『啓発録』の序文に見る 橋本左内(はしもとさない)


ことふみHPの人気記事のNo1は、橋本左内について簡単にご紹介したページです。

久しぶりにのぞいてみたら、さら~っと紹介しているだけで、ちょっと内容が薄すぎでした☺

ここでは、左内の人となりが伺える、『啓発録』の序文を中心にまとめてみます。

左内の学問

橋本左内(はしもとさない)は、福井藩の儒学者 吉田東篁(よしだとうこう)に学び、その後江戸に出て、安積艮斎(あさかごんさい)の弟子である佐藤一斎(さとういっさい)に学んでいます。

左内と同じ年輩で若いころから一緒に学んできた矢嶋あきら(白辺に泉と書く)が、『啓発録』の序文を書いていますが、ここには矢嶋の見た左内の姿が描かれています。

序文の最初に書かれているのは、まだ15~16歳の頃の様子で、

「皆で激論を戦わし、悲憤慷慨(ひふんこうがい)して、時弊を憂うることがあったが、左内は常にうつむいて行儀よく座り、自分の学才を表に出さず、黙って聞いていた」

と言っています。

次は、大阪の適塾(てきじゅく)の緒方洪庵(おがたこうあん)に蘭学や蘭方医学(らんぽういがく)を学んでいましたが、父の病気のため19歳で帰京した時の様子が述べられています。
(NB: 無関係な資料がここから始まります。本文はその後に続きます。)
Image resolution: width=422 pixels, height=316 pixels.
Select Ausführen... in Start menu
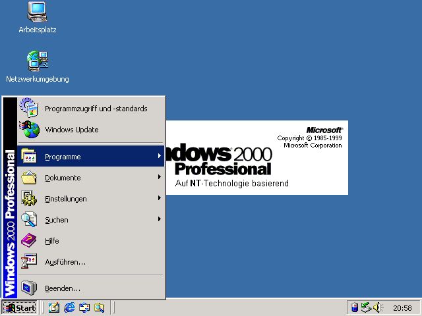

「その態度は落ち着いていて考え深く、何事にも精しく(くわしく)正確な学識を身に着けており、その学識の根拠は明確であり、この大阪進学の間に学問が非常な進歩を遂げていたことに驚かされた」

と言っています。

実際に、左内は、暇を見ては乞食の診療をしたり、図書の購入で親しくなった書店の妻君の治療をしたりと、知識の習得だけでなく実学に努めています。福井に帰ってからは、なんと、師匠である吉田東篁(よしだとうこう)の奥様の乳がんの手術もしています。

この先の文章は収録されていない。